- TASK OBJECTIVE -
Output, word for word, the line that contains "Click the Undo arrow icon" and all lines after it in the records below, omitting pictures.

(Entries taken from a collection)
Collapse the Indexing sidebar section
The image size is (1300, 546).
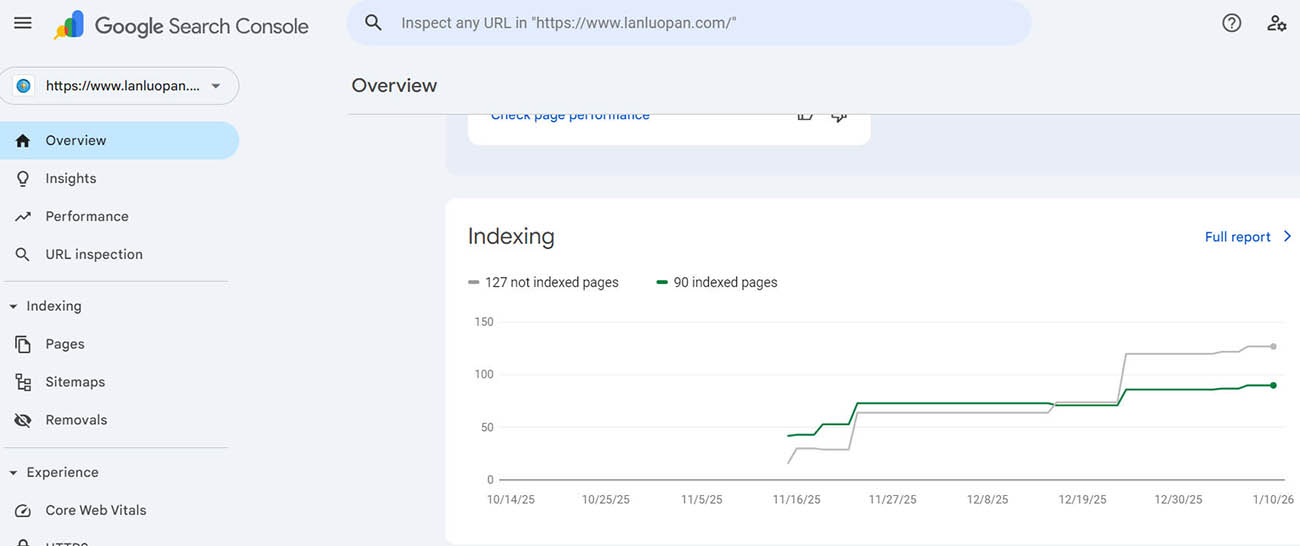pyautogui.click(x=13, y=306)
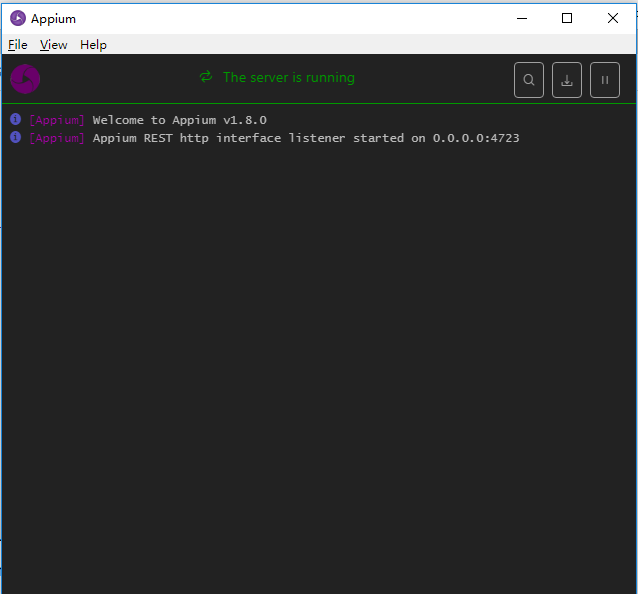Click the info icon beside the Welcome log

tap(15, 119)
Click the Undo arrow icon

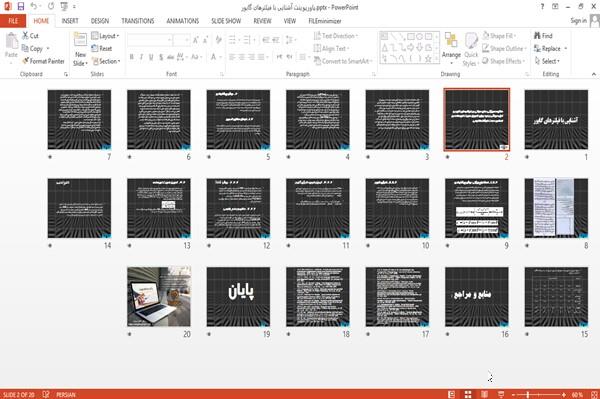coord(34,6)
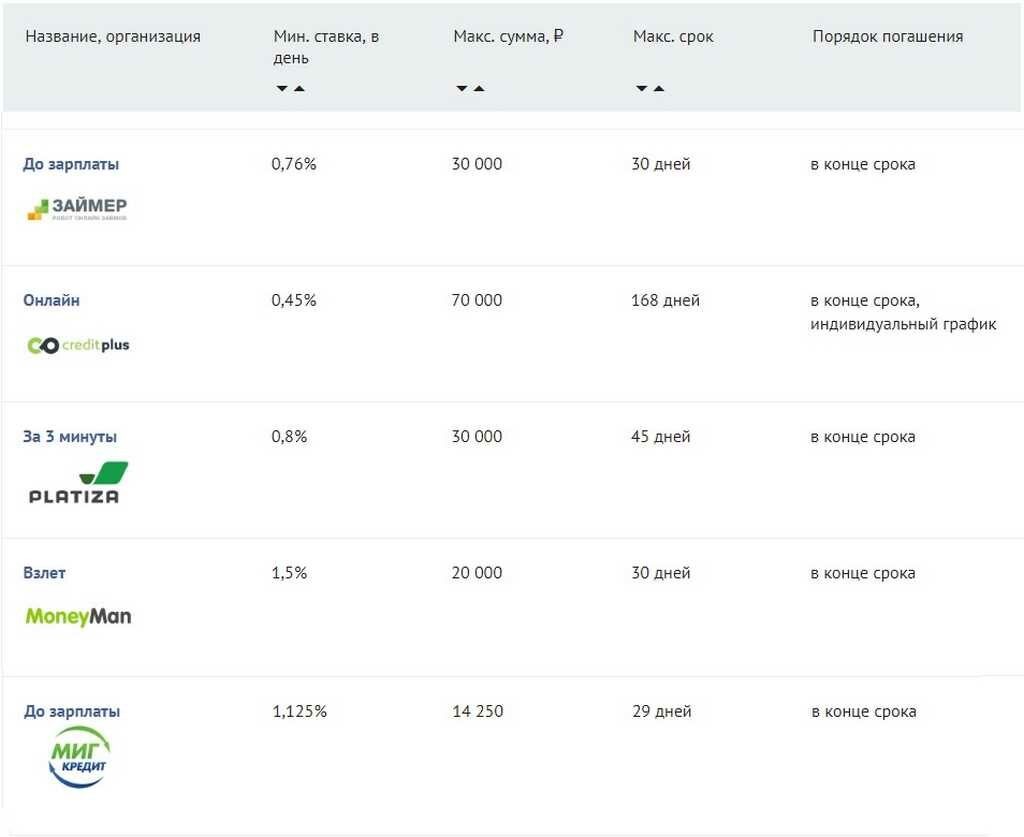The width and height of the screenshot is (1024, 837).
Task: Sort maximum sum column ascending
Action: pos(479,88)
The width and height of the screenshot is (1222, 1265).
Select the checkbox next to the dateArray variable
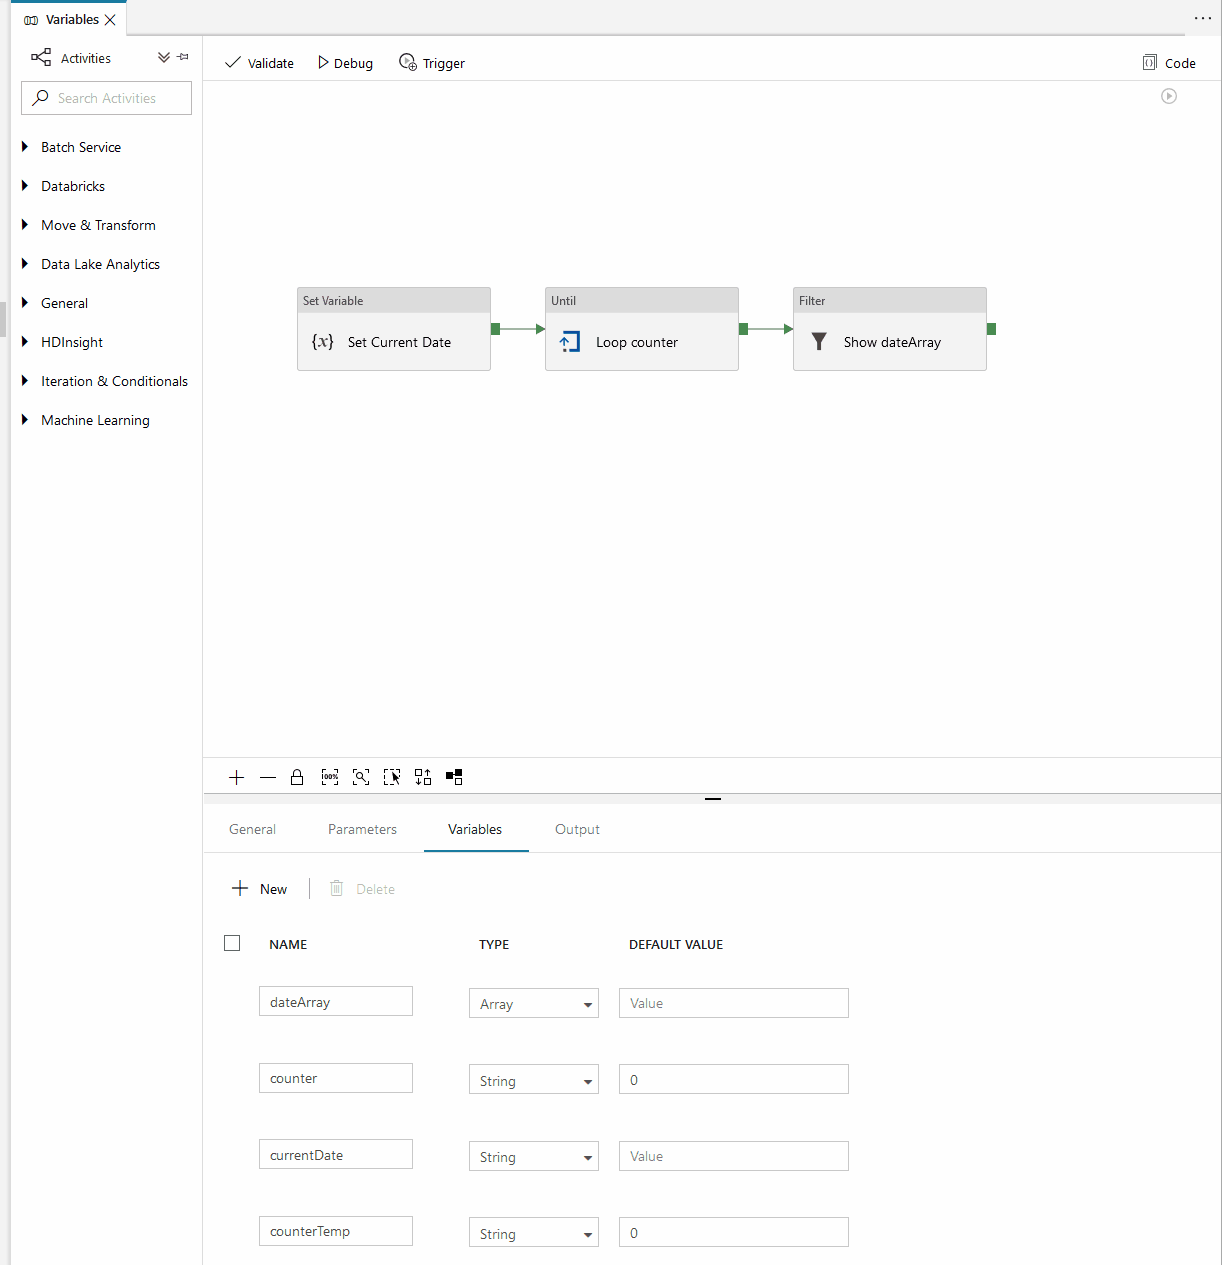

- SOLUTION FOR THIS PROBLEM -
Click the Undo arrow icon

coord(34,6)
The width and height of the screenshot is (1024, 837).
Task: Sort maximum sum column ascending
Action: pos(479,88)
The width and height of the screenshot is (1222, 1265).
Select the checkbox next to the dateArray variable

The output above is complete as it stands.